Cependant, même dans l’hypothèse où certains fonds européens peuvent bénéficier de la convention fiscale signée entre la France et leur EM de résidence, ils demeurent dans une situation de différence de traitement par rapport aux fonds français, et ce même s’ils sont moins mal traités que d’autres (15% au lieu de 25%, mais les conventions signées par la France avec les EM de l’UE et de l’EEE qui prévoient une absence de retenue sur les dividendes sont peu nombreuses et les fonds ne satisfont pas forcément aux conditions pour en bénéficier). Ceux ne bénéficiant pas des stipulations conventionnelles restant les plus mal traités par la France.

Comme expliqué ci-avant, si cette exclusion des fonds d’investissement du bénéfice des conventions fiscales au motif qu’ils ne sont pas de résidents au sens des conventions en raison de leur exonération d’impôt à leur résidence, est critiquable ; la situation qu’ils jouissent ou non de la convention est, en pratique, in fine la même en raison de cette exonération. Ainsi, la convention ne vient pas effacer la discrimination dont ils font l’objet dès lors que les OPCVM de France ne subissent aucune retenue à la source sur les dividendes qu’ils perçoivent (l’imposition au taux de 15% prévu par la loi de finances pour 2010 ne vise que les fonds de pension français).

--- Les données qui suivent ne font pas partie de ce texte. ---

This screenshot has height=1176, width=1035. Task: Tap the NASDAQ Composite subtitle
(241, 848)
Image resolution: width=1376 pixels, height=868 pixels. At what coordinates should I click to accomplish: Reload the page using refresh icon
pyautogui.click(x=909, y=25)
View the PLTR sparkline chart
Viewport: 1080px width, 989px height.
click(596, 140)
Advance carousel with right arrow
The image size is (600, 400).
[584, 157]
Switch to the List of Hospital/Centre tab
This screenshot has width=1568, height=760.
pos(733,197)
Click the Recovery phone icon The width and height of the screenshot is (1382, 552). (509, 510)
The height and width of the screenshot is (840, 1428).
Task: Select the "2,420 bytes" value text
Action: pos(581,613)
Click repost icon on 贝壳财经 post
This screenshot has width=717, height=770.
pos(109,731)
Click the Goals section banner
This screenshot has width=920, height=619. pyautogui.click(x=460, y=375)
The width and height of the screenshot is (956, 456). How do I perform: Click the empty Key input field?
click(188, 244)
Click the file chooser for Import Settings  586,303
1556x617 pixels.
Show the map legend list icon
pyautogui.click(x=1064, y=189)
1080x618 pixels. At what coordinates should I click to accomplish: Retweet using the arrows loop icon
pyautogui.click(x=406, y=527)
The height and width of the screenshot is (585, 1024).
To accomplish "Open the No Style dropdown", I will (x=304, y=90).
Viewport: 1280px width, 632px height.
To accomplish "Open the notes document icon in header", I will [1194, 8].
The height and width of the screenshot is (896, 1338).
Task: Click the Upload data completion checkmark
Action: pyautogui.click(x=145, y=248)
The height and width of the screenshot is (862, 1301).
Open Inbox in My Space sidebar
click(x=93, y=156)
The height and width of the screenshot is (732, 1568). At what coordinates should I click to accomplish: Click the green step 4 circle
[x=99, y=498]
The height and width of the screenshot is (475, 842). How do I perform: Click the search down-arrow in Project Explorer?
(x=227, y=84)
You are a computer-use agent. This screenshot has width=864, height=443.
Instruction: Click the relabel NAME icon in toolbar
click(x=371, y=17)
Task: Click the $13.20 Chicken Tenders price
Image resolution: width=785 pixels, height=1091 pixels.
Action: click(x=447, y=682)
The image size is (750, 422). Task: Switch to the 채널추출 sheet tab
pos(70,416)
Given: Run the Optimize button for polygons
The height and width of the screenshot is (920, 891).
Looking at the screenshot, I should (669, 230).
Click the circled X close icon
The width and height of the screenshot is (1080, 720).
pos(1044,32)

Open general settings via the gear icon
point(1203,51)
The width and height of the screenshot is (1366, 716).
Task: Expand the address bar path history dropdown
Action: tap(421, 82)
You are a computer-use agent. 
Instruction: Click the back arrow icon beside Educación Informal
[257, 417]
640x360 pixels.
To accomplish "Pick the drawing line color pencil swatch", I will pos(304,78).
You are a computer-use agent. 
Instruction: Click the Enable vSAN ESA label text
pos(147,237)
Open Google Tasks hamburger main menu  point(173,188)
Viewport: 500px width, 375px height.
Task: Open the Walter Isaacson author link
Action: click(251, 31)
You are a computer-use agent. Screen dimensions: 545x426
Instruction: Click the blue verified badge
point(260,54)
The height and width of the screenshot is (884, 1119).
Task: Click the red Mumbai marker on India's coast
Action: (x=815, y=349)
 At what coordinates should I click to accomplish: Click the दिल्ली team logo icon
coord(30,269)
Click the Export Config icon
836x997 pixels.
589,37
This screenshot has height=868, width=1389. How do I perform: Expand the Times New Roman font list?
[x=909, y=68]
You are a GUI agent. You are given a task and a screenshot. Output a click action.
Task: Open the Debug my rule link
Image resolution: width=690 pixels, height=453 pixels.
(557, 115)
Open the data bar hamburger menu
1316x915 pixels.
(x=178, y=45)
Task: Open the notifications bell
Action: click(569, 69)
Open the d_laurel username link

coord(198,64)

Dans le cas des fonds d’investissement, la discrimination est bien plus évidente que pour les fonds de pension. En effet, l’arrêt Aberdeen a énoncé qu’il fallait examiner l’existence d’une différence de traitement au niveau des fonds d’investissement et dès lors que la directive 85/611/CEE du 20 décembre 1985 a harmonisé les règles juridiques applicables aux organismes d’investissement, la comparabilité de ces organismes entre les différents Etats membres de l’Union est acquise. La retenue à la source française constitue là aussi une charge définitive source de discrimination, car, d’une part, elle ne peut être imputée à la résidence du fonds du fait de son exonération (Denkavit), et que, d’autre part, la violation du droit communautaire par un Etat membre ne peut être effacée par une décision unilatérale d’un autre Etat membre, il ne saurait être tiré de la circonstance que l’Etat de résidence transfère aux porteurs de part le crédit d’impôt conventionnel pour neutraliser la discrimination engendrée par l’Etat de la source (Amurta), c’est-à-dire la France au cas particulier.

Eléments conclusifs

En conclusion, il semblerait que fonds de pension et fonds d’investissement européens doivent faire face à des traitements différents pour les dividendes de source française qu’ils perçoivent. Pour les fonds d’investissement, cette différence semble assez bien établie quand bien même ils bénéficieraient des avantages conventionnels. En ce qui concerne les fonds de pension, et en dépit des aménagements apportés par la loi de finances pour 2010 et l’instruction 4 H-2-10, ces derniers sont toujours susceptibles d’être entravés car les conditions imposées pour qu’ils soient traités comme des organismes de pension français apparaissent particulièrement strictes. Néanmoins, la reconnaissance et la sanction de cette entrave pourraient achopper sur la question de la comparabilité entre fonds européens et fonds français car à la différence des OPCVM, la situation des fonds de pension n’est pas autant harmonisée (voir directive 2003/41/CE du 3 juin 2003 concernant les activités et la surveillance des institutions de retraite professionnelle) que celle des fonds d’investissement.